It Barks.
So this is the last movie of 2024’s Countdown to Christmas. I didn’t review as many as I wanted to. This will be my 20th one but last year, I reviewed 27 and the year before that 45! How did I do that? And one of the 20 was from 2011 that I ran across, not one of this year’s. I wish I could blame my lack of inspiration on the movies. As usual there were some real winners, and some losers, but I didn’t review many real losers. Until today. No, to my surprise, it really wasn’t that horribly bad. It features the return of Jessica Lowndes to Hallmark after her defection to GAF. She is even more beautiful than before, thanks largely to considerably toned down makeup for this movie. However, her lack of authenticity in her acting hasn’t changed a bit, nor her vocal fry, intonation, or lack of enunciation. However, she is competent over half the time and she has her moments. I keep waiting for a breakthrough but I have a soft spot for her and hope she stays with Hallmark. Her leading man is the winner of Hallmark’s competition show, Finding Mr. Christmas. And as I never saw that series and am not likely to, this is where I found him. It was his first acting job, and it shows. But I’ve seen worse. Somewhere. If he keeps acting, I’m sure he will improve. He is very hunky, as proven by having to take his shirt off and discombobulating poor Jessica. Would have seen that scene coming from the international space station.
Jessica plays Mia, who works for the Seattle Travel Bureau which promotes tourism for the city. She is followed home one day by a cute dog she rescues from a killer fence. The next day, she tries to drop him off at a pet rescue center, but is turned away by our hero as the center is full. They hate each other, she, for good reason. He is a real jerk of spectacular proportions. In fact, my judgement of Mr. Christmas’s acting may have been influenced by how much I hated his character.
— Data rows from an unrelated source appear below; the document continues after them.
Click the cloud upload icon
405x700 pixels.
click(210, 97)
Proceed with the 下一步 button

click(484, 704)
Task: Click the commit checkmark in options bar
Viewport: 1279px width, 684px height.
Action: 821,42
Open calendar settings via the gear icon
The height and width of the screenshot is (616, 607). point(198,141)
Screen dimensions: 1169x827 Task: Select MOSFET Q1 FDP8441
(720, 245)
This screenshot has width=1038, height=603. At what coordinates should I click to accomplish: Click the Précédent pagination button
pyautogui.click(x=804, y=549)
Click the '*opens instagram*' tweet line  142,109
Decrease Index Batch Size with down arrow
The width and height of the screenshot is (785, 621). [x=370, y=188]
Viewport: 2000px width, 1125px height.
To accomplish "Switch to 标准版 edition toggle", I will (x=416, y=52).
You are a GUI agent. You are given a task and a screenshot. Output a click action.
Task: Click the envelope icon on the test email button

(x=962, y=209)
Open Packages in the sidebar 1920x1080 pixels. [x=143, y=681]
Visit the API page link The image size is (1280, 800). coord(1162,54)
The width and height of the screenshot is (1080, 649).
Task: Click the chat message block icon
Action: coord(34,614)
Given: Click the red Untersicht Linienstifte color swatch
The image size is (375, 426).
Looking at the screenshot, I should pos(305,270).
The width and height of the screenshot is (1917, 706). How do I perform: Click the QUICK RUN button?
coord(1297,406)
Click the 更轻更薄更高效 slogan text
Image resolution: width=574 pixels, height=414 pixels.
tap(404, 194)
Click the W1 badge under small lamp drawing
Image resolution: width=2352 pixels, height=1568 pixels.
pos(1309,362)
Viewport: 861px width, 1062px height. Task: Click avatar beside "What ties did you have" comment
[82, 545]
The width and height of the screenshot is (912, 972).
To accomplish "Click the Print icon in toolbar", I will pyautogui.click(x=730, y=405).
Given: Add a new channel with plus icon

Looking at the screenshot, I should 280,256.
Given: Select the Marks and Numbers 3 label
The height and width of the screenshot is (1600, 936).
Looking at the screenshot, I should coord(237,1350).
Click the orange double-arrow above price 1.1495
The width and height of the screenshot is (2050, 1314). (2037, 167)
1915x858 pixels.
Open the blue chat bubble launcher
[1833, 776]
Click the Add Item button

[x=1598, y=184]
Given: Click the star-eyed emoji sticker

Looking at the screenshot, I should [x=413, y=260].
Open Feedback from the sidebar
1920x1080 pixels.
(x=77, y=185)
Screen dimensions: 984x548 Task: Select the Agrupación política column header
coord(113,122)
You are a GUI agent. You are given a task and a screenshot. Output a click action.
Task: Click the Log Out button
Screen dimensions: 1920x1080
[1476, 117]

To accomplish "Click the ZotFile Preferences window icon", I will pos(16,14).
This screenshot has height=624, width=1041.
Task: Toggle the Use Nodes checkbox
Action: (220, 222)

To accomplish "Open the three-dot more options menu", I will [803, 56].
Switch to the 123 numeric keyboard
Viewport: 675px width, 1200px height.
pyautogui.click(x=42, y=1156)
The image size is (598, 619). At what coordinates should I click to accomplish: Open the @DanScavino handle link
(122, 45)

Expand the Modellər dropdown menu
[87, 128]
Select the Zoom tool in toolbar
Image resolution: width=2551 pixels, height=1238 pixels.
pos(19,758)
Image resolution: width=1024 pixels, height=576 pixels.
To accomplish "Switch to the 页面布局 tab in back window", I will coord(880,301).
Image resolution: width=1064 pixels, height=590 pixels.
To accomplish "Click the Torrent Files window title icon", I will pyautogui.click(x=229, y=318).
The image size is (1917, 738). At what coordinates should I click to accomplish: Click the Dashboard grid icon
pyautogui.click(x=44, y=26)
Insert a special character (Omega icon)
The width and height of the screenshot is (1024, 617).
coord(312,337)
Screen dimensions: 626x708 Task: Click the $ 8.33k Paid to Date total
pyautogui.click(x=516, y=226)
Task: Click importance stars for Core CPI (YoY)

So if that’s the case, I’m sorry, guy. “Max” is officious, mean, and has such a high bar for aspiring pet owners to adopt one of his dogs that he coldly rejects a nice suburban mother’s application, yet won’t take Mia’s dog, despite her telling him she would not be a good dog parent. She is forced to foster him because she is not heinous or cruel, and Max lets her, even though she is clueless about raising a dog, and he calls her apartment a death trap. So maybe health and safety not his first priority? Not surprisingly, his pet rescue center is struggling to pay the bills. I hated this guy with the heat of a thousand suns. However, he does apologize later and does some groveling. So I let him live, even though he was always doing something lame. Anyway, her dog, Russell, and Max’s dog, Jules, fall in love which forces the two to spend time together especially since Mia’s videos of the doggy duo have gone viral and “Jussell’s” love affair has kept thousands of Seattleites glued to their screens. In fact, one wonders why one of his thousands of fans hasn’t stepped up to adopt Russell. Max’s excuse for his behavior, (that is, keeping many dogs from good, if not perfect, homes) is that his and Jules’ hearts were both broken when his girlfriend left for Los Angeles and took her dog with her who was Jules’ doggy girlfriend before Russell. Sorry, I’m not buying it.
Mia, on the other hand, I liked. She won me over right away when she wakes up with potato chips all over her sheets, and she grabs a few to eat for breakfast. When she wakes up to Russell’s eating her feather pillows and overturning all of her plants, (after stepping barefoot in his pee) she tells him, “There is room for only one hot mess here, and that’s me!” Jessica was funny in these scenes. So we are getting not so subtle hints that Mia has some secret tragedy or at least some serious life disruption that she is running from. **Spoiler Alert** I was quite taken aback when it turned out that she was a former surgeon who got reprimanded by her hospital for operating on a woman who was in a coma and dying without the proper paperwork filled out. This kind of soured her on being a doctor. Though it might have also been because she says she is not good at Math. (Cover your ears, Danica Mckellar!) Towards the end, her doctor parents, whom she has been trying to avoid, try to tell her she can’t save everyone but she shouldn’t stop trying. They were totally right of course, and that’s when I started to not like her so much. What a waste. And her career decision at the end, after Max’s Pet Rescue is saved by a fundraising festival and a large check from Mia’s parents, did not make me change my mind. She decides to throw all of her medical and surgical training for humans away and start all over again to become a vet. Hope she doesn’t lose any furbabies, because here we go again with the quitting trying to save pets as well as people, and throwing a career away.
So despite some bright spots in the script, the big picture was a “Nope” from me. It’s a “5 1/2” because of the cute dog actors, and a funny cameo by Jonathan Bennett. And Max’s cute and smart sister Penny, played by Cassandra Sawtell who was an oasis of charm and talent.